EXERCISE TEXT ▸
Factors that may contribute to skinfold thickness measurement errors

• poor anatomical landmark identification

• poor measurement technique

• inexperienced evaluator

• extremely obese or extremely lean participant

• improperly calibrated caliper

Bioelectrical impedance analysis

• Estimates fat-free mass and total body water.

• Based on the body’s ability to conduct a mild electrical current to indirectly estimate fat-free mass or % body fat.

• Impedance: opposition to the flow of current , where electrolytes in body water conduct electrical current

• Measured with BIA analyzer

• Greater total body water  current passes more easily through the body

• Fat tissue has lower water content than fat-free mass  Impedance is greater in individuals with more body fat.

• SEE = 2.7 to 6.3%

Bioelectrical impedance analysis - Strengths & Weaknesses

Strengths

• Validated equation available for adults and children

• Standard error estimates available for BIA published equation

Weakness

• Equations less valid for identifying adiposity in individuals with high or low BMI values

• Accuracy depends on following standardized procedures (normal hydration, fasting, and avoiding exercise

What are vital signs?

Measures of the body’s core ability to stay alive

• pumping blood through the heart

• breathingmaintaining a core temperature

Vital signs are the most frequently measured objective data for monitoring vital body functions and are often the first and most important indicator that the patient’s condition is changing

Four vital signs are internationally recognized and accepted in medicine:

• Respiration (ventilation)

• Pulse or heart rate (HR)

• Blood pressure (BP)

MATERIAL PROVIDED ▸

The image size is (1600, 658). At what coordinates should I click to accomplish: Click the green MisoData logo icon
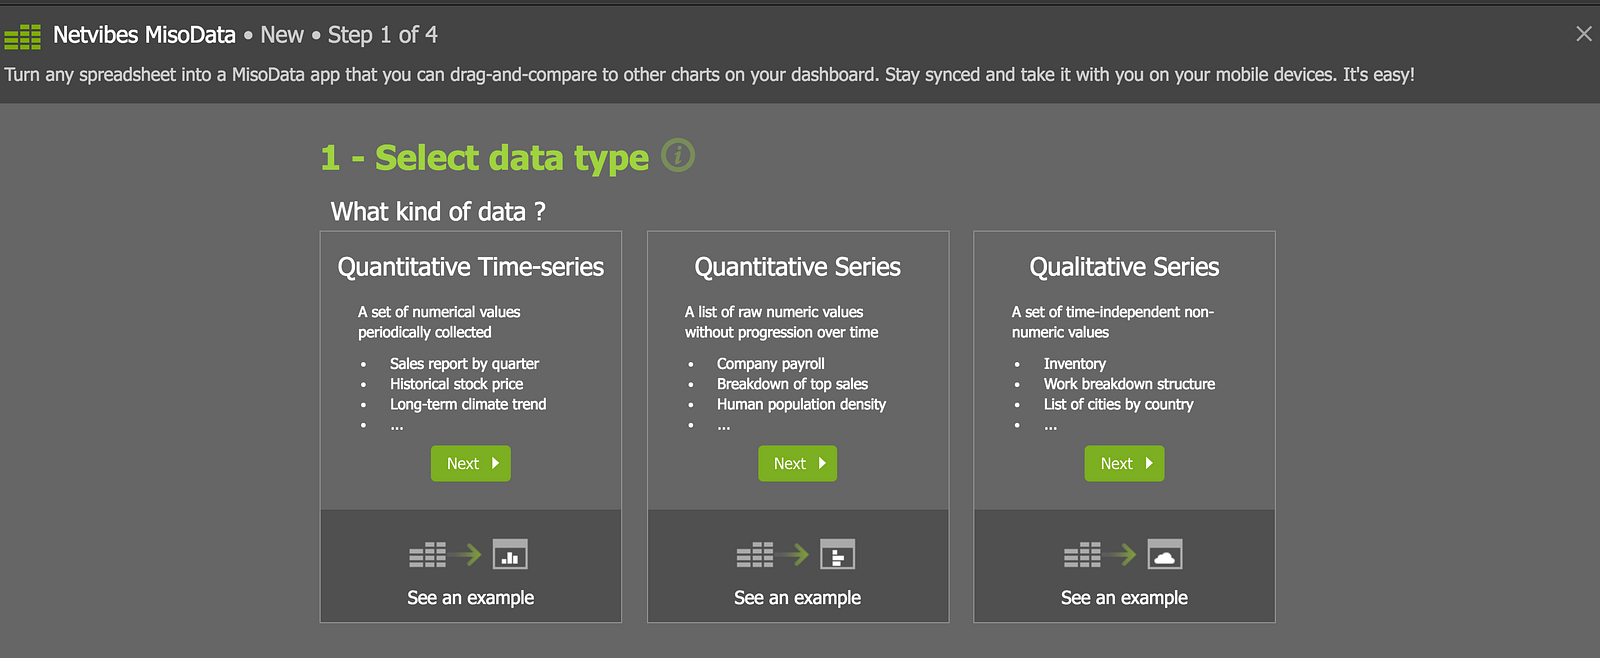pos(23,37)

WORK REQUEST 1 ▸
List every factor that the body measurement text gives as a possible cause of skinfold thickness measurement errors.
WORK REQUEST 2 ▸
Transcribe the part of the body measurement text that begins at the words "Vital signs are the" and stops after "Blood pressure (BP)".

YOUR SOLUTION 1 ▸
- poor anatomical landmark identification
- poor measurement technique
- inexperienced evaluator
- extremely obese or extremely lean participant
- improperly calibrated caliper

YOUR SOLUTION 2 ▸
Vital signs are the most frequently measured objective data for monitoring vital body functions and are often the first and most important indicator that the patient’s condition is changing

Four vital signs are internationally recognized and accepted in medicine:

• Respiration (ventilation)

• Pulse or heart rate (HR)

• Blood pressure (BP)